Recommendations of the meeting of the European Platform for Biodiversity Research Strategy held under the Danish presidency of the EU Silkeborg, Denmark 4th – 6th October 2002, concerning:



“Each problem that I solved became a rule which served to solve other problems.” René Descartes 



To gain knowledge necessary to halt biodiversity loss by 2010, the participants of this meeting agreed that the following key issues and action points have high priority and that EPBRS will take a promoting role to:


  • 1. Develop a core programme of biodiversity monitoring across Europe in cooperation with relevant EU and national institutions and IWG-Bio-MIN. This includes developing and applying methods to integrate already existing national and regional monitoring schemes into a European monitoring programme, with specific reference to biodiversity relevant environmental legislation
  • 2. Develop and assess appropriate scientifically sound and rigorous monitoring methodologies of biodiversity based on standardised protocols and sampling strategies to maximise synergy, integration and interoperability
  • 3. Analyse research and information gaps in monitoring programmes and set specific targets to close these gaps,


To develop high quality and policy relevant research on these priority areas, particular attention should be paid to:


  • Bring to bear knowledge derived from ENBI, GBIF and national nodes to help to monitor biodiversity, help populate relevant databases and use these systems to disseminate knowledge


  • Promote as part of best practice co-operation between national and regional monitoring programmes and information networks


  • Encourage as part of best practice the science based monitoring of effects of policies and actions on biodiversity


  • Further enhance the involvement and effectiveness of volunteers.

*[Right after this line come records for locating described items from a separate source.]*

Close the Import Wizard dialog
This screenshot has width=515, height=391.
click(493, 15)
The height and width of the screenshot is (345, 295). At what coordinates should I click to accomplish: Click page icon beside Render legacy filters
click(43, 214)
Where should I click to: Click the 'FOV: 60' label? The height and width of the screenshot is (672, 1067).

The above research priorities stemmed in particular from the following considerations:


  • The maintenance of biodiversity is a key measure of sustainability


  • Both the commitment by Heads of State “to reduce biodiversity loss by 2010” (WSSD Johannesburg, 2002) and the goal adopted by the Göteborg Council of “halting biodiversity decline by 2010” can only be validated with adequate monitoring


  • There is a strong need for research to support science-based and policy-relevant monitoring at different levels (genetic, species, habitat, ecosystem)

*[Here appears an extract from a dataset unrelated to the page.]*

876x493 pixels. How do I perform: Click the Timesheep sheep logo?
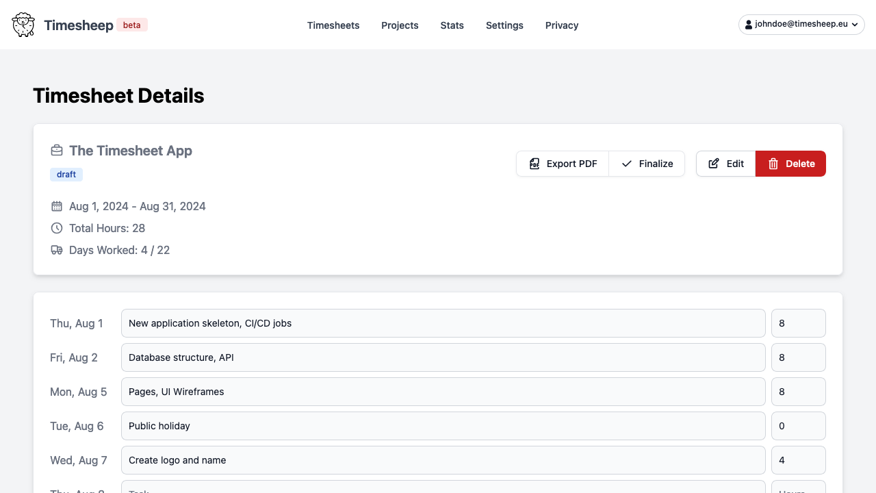23,25
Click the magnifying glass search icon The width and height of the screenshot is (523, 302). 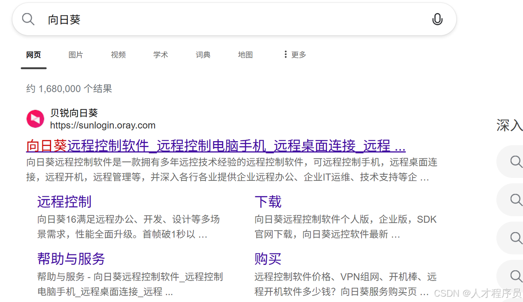(x=27, y=19)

  • Long-term monitoring programmes should generate scientifically sound, comparable, policy relevant data sets that provide the basis to assess
    a) general status and trends in biodiversity
    b) impact of land use, global change, invasive alien species, and other drivers on biodiversity
    c) effectiveness and efficiency of conservation policy


  • Science-based monitoring implies that data are collected, processed, analysed, reported and archived according to scientifically sound methods and protocols that are repeatable within sites, comparable between sites, based on best practice, widely accepted by the competent scientific communities, supported by scientific evidence of their efficiency and effectiveness, and unambiguous


  • Effective management of ecosystems depends on the monitoring of indicators for “Driving forces, Pressures, State, Impacts and Responses” (DPSIR), which are all important elements of science based monitoring


  • Biodiversity indicators should be cost efficient, effective in their predictive power and calibrated to the relevant scale and context. The correspondence between changes in the indicator and changes in the monitored elements of biodiversity must be established, wherever possible, by best scientific knowledge


  • European agreements and policies require comparable biodiversity information and depend on the co-ordination, harmonisation and inter-operability of monitoring systems


  • The European Parliament called on the Commission to present structural indicators referring to biodiversity before the Spring Summit in 2003


  • The European Environmental Agency (EEA) has established an International Informal Working Group for Biodiversity Monitoring and Indicators (IWG-Bio-MIN)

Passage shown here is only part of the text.